▸ DOCUMENT
☆ ☆ ☆ ☆ ☆ ☆ ☆

Veteran Rock Groups Bring Dj Vu To the Summer Concert Scene

If Rip van Winkle were to wake up during a rock-and-roll concert this summer, chances are he'd cheerfully sing along. Then he'd stroke his beard and wonder: "How can hair grow so long, so fast?"

Time, it seems, has stood still on the American rock-concert landscape. This summer, tour promoters have once again built a stairway to the 1960s and '70s, and the song remains the same.

It's the revival of classic rock, and the senior citizens of rock-and-roll are on a roll - thanks to the wealth and loyalty of baby boomers, the curiosity of generation X, and a marketing approach of putting many acts on one bill.

"You can close your eyes and imagine that the last 20 years never took place," Bob Rollson said after a recent Kiss concert at Boston's FleetCenter, which saw a curious mixture of generations. "I'm here with my six high school buddies. It's like time travel."

Seemingly every rocker from two decades ago is on the road again. Bob Seger, for instance, is on his first tour in many years. Or, there are perennial acts like the Allman Brothers and Crosby, Stills & Nash - bands that have parked their buses at two Woodstocks and rocked through five US presidents.

It's a similar scenario on the pop circuit, which, as usual, is staging a vintage-act bonanza. Neil Diamond, Harry Belafonte, Englebert Humperdinck, and even Tony Bennett are touring.

☆ ☆ ☆ ☆ ☆ ☆ ☆

▸ RAW DATA
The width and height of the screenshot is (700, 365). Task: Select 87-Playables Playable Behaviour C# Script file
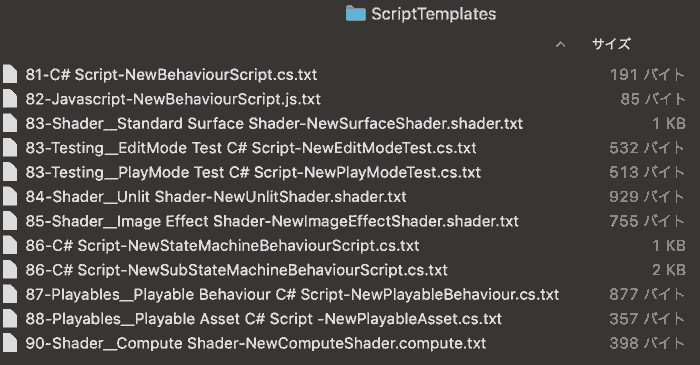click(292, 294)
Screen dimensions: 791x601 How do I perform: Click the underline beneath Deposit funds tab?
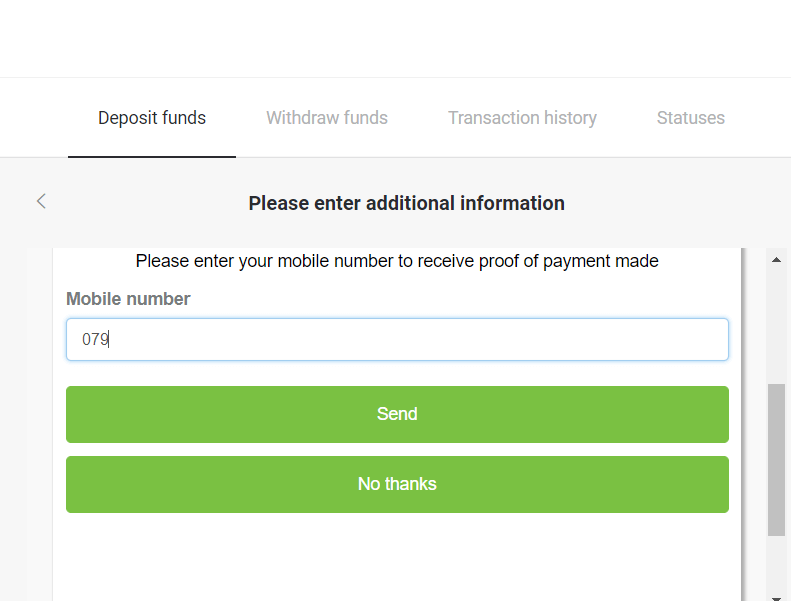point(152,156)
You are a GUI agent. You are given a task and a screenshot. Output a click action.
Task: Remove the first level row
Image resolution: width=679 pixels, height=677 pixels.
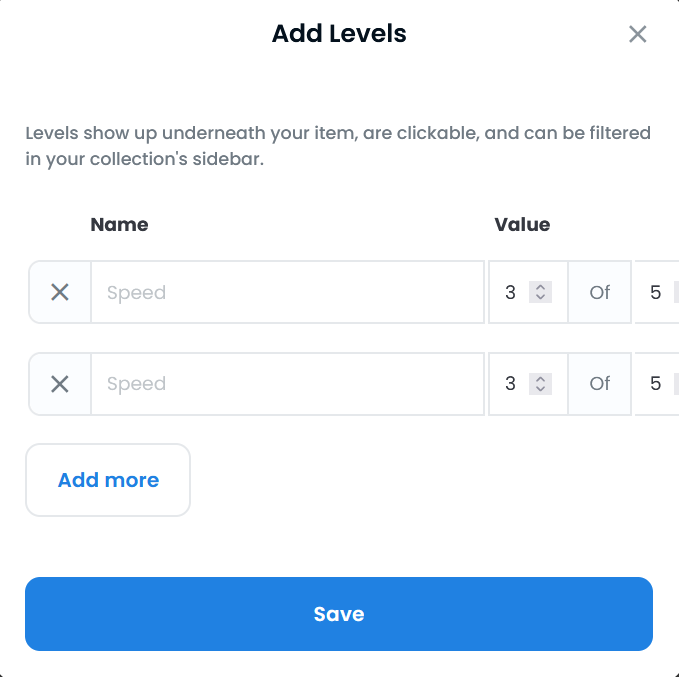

☆ ☆ ☆ ☆ ☆ ☆ ☆

▸ INSTRUCTION
From the article on classic rock concert tours, reproduce everything from "It's the revival" down to "on one bill.".

▸ WRITTEN ANSWER
It's the revival of classic rock, and the senior citizens of rock-and-roll are on a roll - thanks to the wealth and loyalty of baby boomers, the curiosity of generation X, and a marketing approach of putting many acts on one bill.